Three physicians leave a thriving practice to open a private medical corporation treating the "soul and the sickness." Roger (Ken Olin) is the cocky, Jaguar-wheeling bachelor and rainmaker; Tim (Matt Craven) is the concerned family man with two adopted daughters; Evan (Rick Roberts) is the ethical and caring good Samaritan; . The new partner is Sarah (Sheryl Lee), an idealistic workaholic who, though happily married, may be attracted to Evan.
The outlook: Operating on a night geared toward guys, "Doctors" sets up nicely against "Dateline NBC," but will be thrown for a big loss whenever "Monday Night Football" has a strong matchup. Nevertheless, it should post stronger numbers than "Brooklyn South," which opened well and faded quickly. The youthful amiability of Roberts, a potential breakout star with charm and good looks (expect the obvious comparison to Noah Wyle in some circles) is a major asset.
8:30 p.m. ABC
Bombastic Darryl Hughley (D.L. Hughley) loves his new suburban home. Ditto for his wife (Elise Neal) and two children. If only his elderly neighbor wasn't ordering him to "fetch" her trash. Darryl, you see, is an African American who has moved on up to a spiffy middle-class neighborhood, a signal to one friend (John Henton) that he's "on the slippery slope to losing your blackness."
The outlook: One of two new sitcoms sporting the same premise (the other is Fox's "Living in Captivity"), this series should inherit the lead-in of "Home Improvement." The big boy in this neighborhood, however, is "JAG," which could leave everyone else in the dust.
8:30 p.m. NBC
Tony Award winner Nathan Lane plays Joseph Pinoni, a pompous, overbearing opera star who comes home to a family-owned Napa Valley winery after losing his golden voice. He's reacquainted with his loving mother (Joan Plowright), jealous sister (Glenne Headly) and naive nephew (Trevor Fehrman).
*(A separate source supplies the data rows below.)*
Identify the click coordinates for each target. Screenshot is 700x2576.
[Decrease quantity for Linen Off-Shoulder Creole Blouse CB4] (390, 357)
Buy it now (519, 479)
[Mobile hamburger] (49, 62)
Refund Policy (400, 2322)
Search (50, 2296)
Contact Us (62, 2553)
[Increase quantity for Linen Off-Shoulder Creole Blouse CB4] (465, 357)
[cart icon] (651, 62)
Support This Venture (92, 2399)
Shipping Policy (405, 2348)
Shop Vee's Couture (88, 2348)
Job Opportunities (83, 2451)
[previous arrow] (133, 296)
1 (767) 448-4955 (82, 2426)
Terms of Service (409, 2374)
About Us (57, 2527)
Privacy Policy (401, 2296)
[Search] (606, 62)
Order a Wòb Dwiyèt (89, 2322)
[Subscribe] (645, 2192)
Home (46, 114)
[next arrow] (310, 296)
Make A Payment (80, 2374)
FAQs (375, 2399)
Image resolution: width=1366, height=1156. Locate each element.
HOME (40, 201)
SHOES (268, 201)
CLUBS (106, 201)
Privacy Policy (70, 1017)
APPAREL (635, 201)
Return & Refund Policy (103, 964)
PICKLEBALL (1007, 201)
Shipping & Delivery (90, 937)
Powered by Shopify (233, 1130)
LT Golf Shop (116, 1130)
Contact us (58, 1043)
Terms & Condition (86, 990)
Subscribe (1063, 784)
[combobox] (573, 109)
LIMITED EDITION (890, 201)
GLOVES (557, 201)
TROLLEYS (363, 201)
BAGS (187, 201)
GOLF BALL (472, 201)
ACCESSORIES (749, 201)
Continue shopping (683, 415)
The outlook: In terms of character and premise, this pilot bears more than a passing resemblance to "Frasier." But before anyone screams plagiarism, you should know the new sitcom comes from the producers of Kelsey Grammer's Emmy winner. Whether "Encore" can succeed hinges on viewers warming to Lane's theatrical performance style. If they don't, there will be no curtain call.
8:30 p.m. Fox
In-our-face comedian Sue Costello plays a tough bartender at a South Boston watering hole where everyone knows her name. The rowdy, blue-collar clientele also knows she just dumped her boyfriend, favors a "word of the day" (capacious is a favorite) and serves up more wisecracks than suds. On the home front, Sue contends with a stubborn father (Dan Lauria), a neurotic mother (Jenny O'Hara) and a protective brother (Chuck Walczak).
The outlook: The crass dialogue flows as freely as shooters, which could turn off anyone opening their evening with the sly, satirical "King of the Hill." And teens are likely to opt for the second half of "Buffy the Vampire Slayer," which would result in a stake in the heart for "Costello."
9 p.m. Fox
Premieres Oct. 27
Peter Horton of "thirtysomething" stars as a fallen NYPD homicide cop emerging from Hell with a directive to capture the 113 callous creatures who slipped out of Satan's grasp, spreading chaos on Earth with their supernatural powers. (In the pilot, the monster of the week is a pedophilic priest!) Detective Ezekiel Stone (Horton) lost his soul 15 years ago after killing the man who raped his wife.
The outlook: Dark, edgy and reminiscent of the comic book "Spawn," this hour possesses a distinctive, shadowy look and atmosphere that should set it apart from every other show. "Just Shoot Me" will dominate, but it's conceivable the fiery "Brimstone" could slowly snare the souls of "Spin City" and others from 9 to 10 p.m.
9 p.m. UPN
Premieres Oct. 6
Think of a futuristic "ER," add a menagerie of slimy "Star Wars"-esque aliens and you have the formula for this unconventional knockoff, um, hybrid. Joe Morton and Brian McNamara are the most familiar faces of the ensemble. The outlandish creatures, we assure you, have not surfaced elsewhere to date.
The outlook: Have mercy on the creators of this curiously derivative project, who evidently saw promise in a show interweaving medical crises, ooze and ahs, as in "Ah, I can't believe they made this!"
9 p.m. WB
Premieres Sept. 29
An intelligent, impulsive senior (Keri Russell) bound for Stanford gives up everything after falling for a handsome fellow student (Scott Speedman) who signed her yearbook on graduation day. The 11th-hour decision angers her parents and throws her life for a loop, particularly because it prompts a move to the University of New York. For introspective Felicity, it's either a "colossal mistake" or a bold declaration of independence.